━━ Data records ━━

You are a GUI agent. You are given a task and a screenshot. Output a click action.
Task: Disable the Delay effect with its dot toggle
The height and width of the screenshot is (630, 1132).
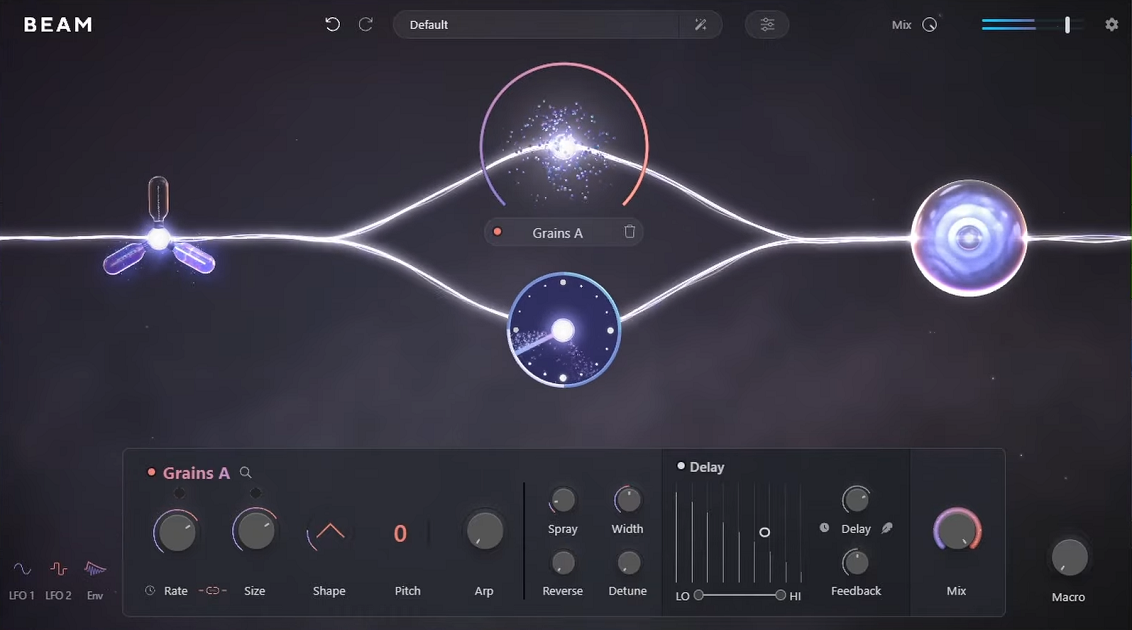[680, 467]
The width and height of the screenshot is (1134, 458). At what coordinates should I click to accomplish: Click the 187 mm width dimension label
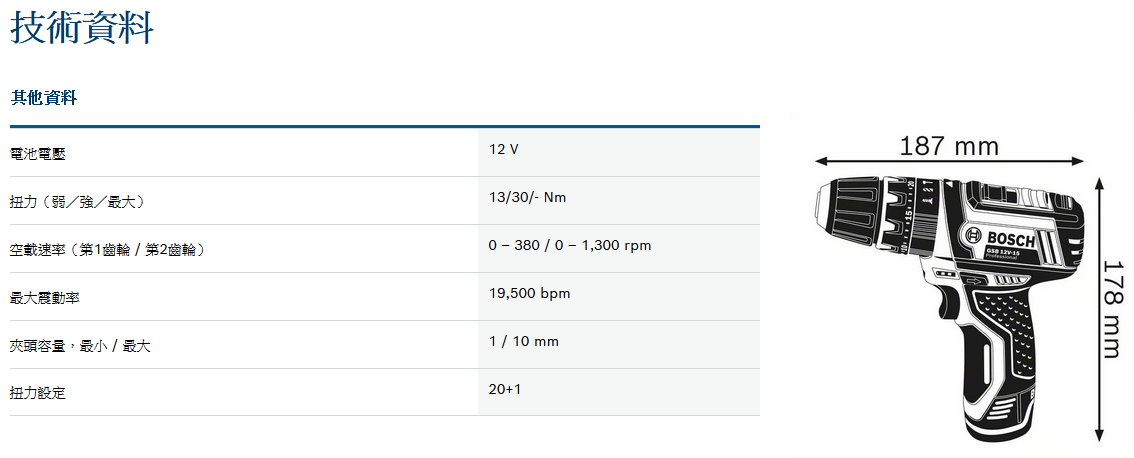[949, 147]
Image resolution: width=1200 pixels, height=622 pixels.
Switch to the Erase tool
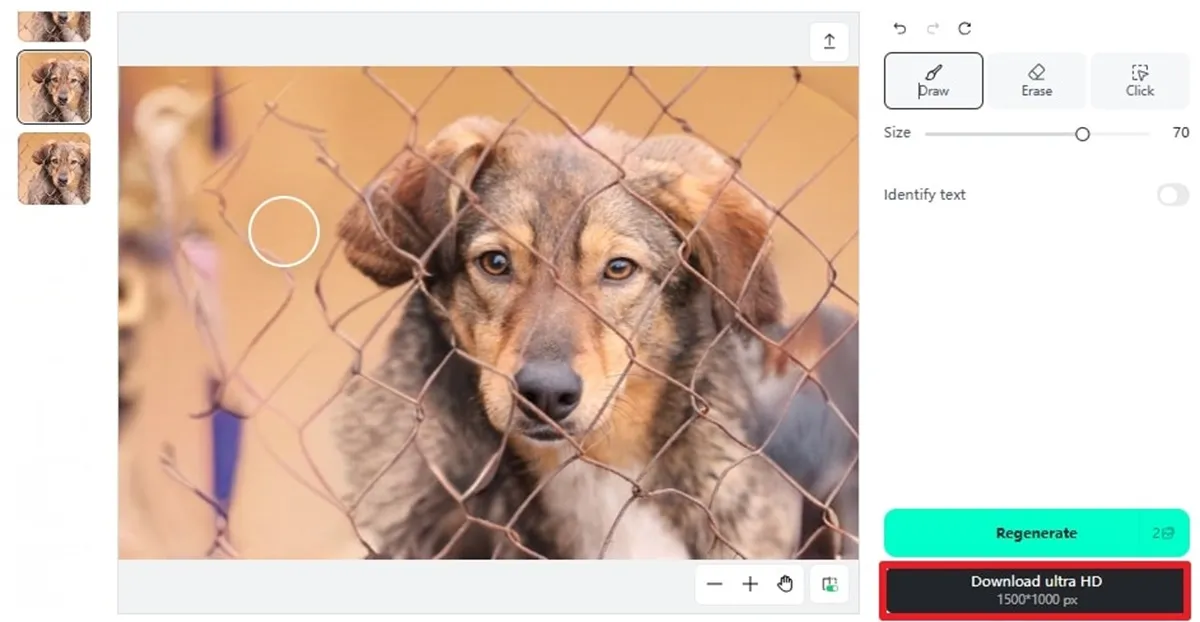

━━━

**Exercise aim:** No pictures belong in the answer; copy all other parts of the listing exactly.

**Exercise answer:**
You are a GUI agent. You are given a task and a screenshot. Output a click action.
Task: Disable the Delay effect with its dot toggle
The height and width of the screenshot is (630, 1132).
[680, 467]
The width and height of the screenshot is (1134, 458). At what coordinates should I click to accomplish: Click the 187 mm width dimension label
[949, 147]
Image resolution: width=1200 pixels, height=622 pixels.
Switch to the Erase tool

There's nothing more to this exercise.